La Voyager 1 recurre a sus propulsores tras 37 años inactivos

A 21.000 millones de kilómetros de distancia, la desgastada sonda espacial tendrá que utilizar este sistema de energía para seguir enviando información a la Tierra.

 

Con el paso del tiempo, el equipo del Voyager ha observado que estos dispositivos se han ido degradando. Y es que los propulsores cada vez necesitan más bocanadas para emitir la misma cantidad de energía que antaño. Por ello, desde 2014 se hizo un seguimiento de este desgaste y empezaron a plantearse cómo solucionar el problema.

Un grupo de expertos en propulsión, formado por los investigadores, Chris Jones, Robert Shotwell, Carl Guernsey y Todd Barber, analizaron las opciones y predijeron cómo respondería la nave en diferentes escenarios. Acordaron una solución inesperada: el trabajo de orientación se cedería al conjunto de los 4 propulsores que habían estado dormidos durante 37 años.

 

El 28 de noviembre de 2017 los investigadores de la NASA enviaron una señal a la sonda espacial para reactivar dichos propulsores, inactivos desde 1980. Han sido necesarias 19 horas y 35 minutos de espera para que ese mensaje llegara a la sonda, y no fue hasta el día 29 cuando pudieron verificar que efectivamente la sonda contestaba de forma correcta, indicando que se habían activado los propulsores en soplos de 10 milisegundos.

"El equipo de vuelo de la Voyager ha extraído datos de hace décadas y examinó el software, que estaba codificado en un lenguaje obsoleto, para garantizar que pudiéramos probar los propulsores de forma segura", asegura Jones.
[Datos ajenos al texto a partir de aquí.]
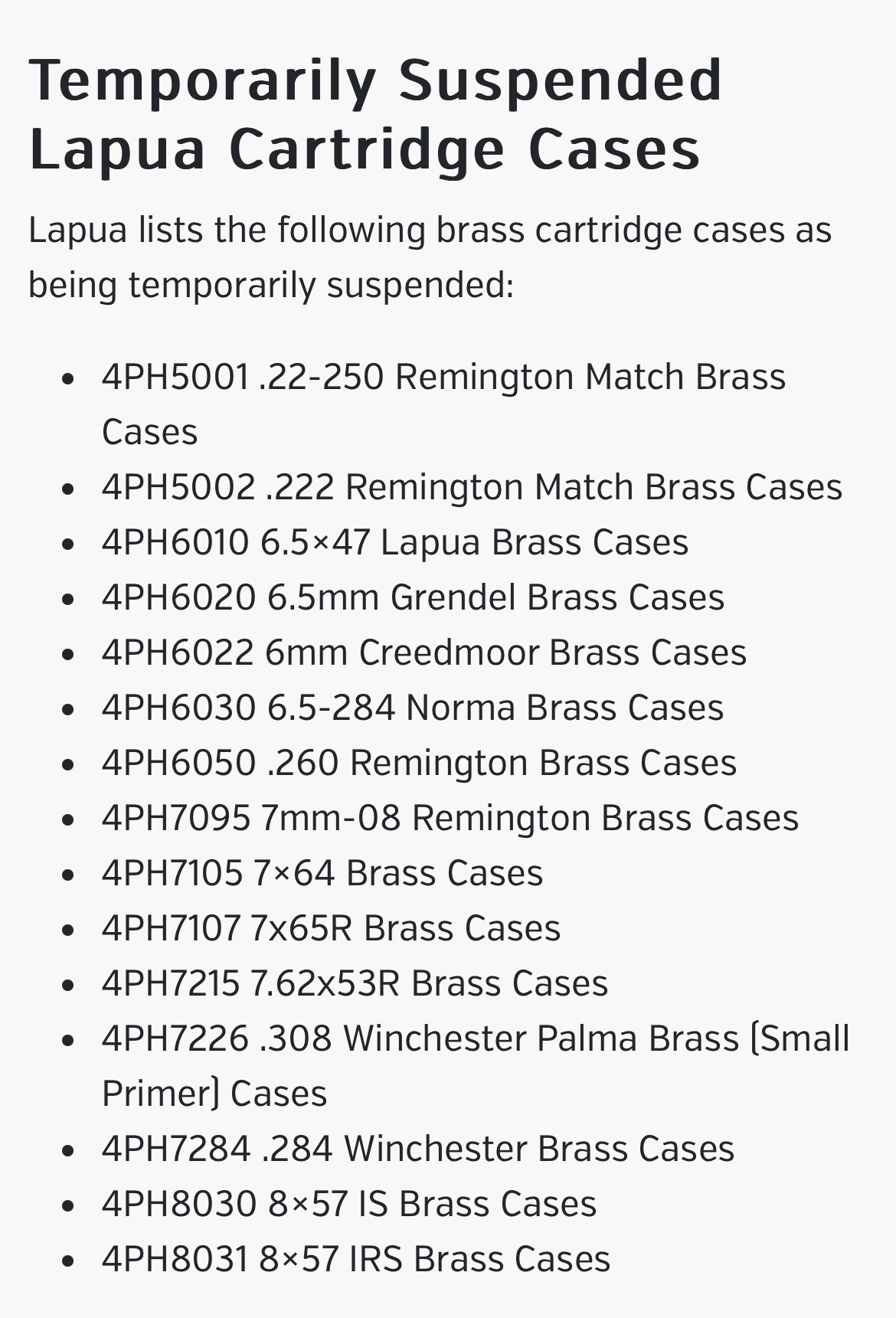The height and width of the screenshot is (1318, 896).
Task: Click the 4PH6030 6.5-284 Norma entry
Action: coord(412,708)
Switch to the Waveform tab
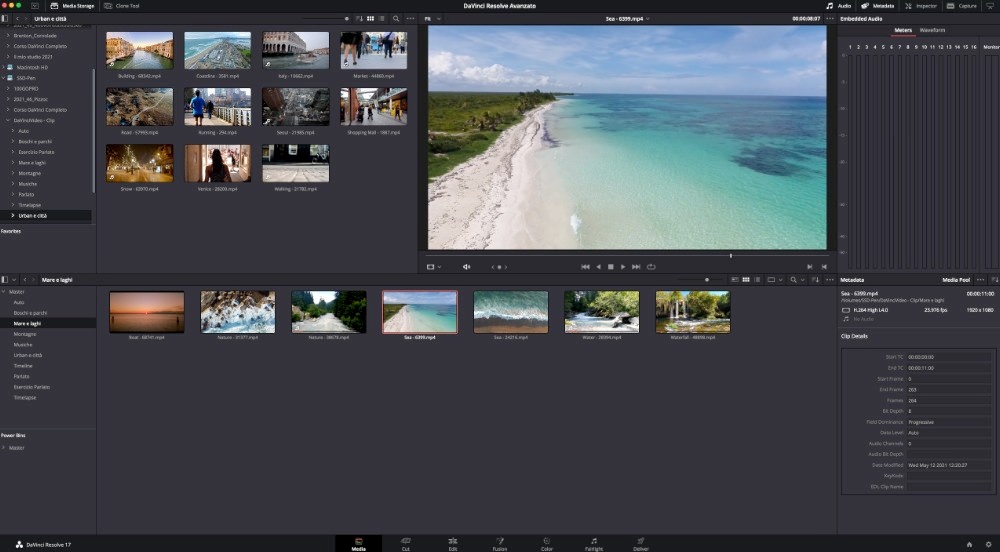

Dos o tres años más de vida útil

Se estima que esta actuación permita alargar la vida útil de la sonda entre dos y tres años antes de que su batería se agote completamente. En ese momento, sus generadores de radioisótopos termoeléctricos no serán ya capaces de suministrar la energía suficiente.

La prueba del propulsor ha sido de tal éxito que es probable que el equipo haga una prueba similar en los propulsores de la Voyager 2, la nave espacial gemela de la Voyager 1. Por fortuna y a diferencia del primero, los propulsores de control de actitud de la Voyager 2 aún no están tan desgastados. Esta última sonda también está en camino de ingresar al espacio interestelar en los próximos años.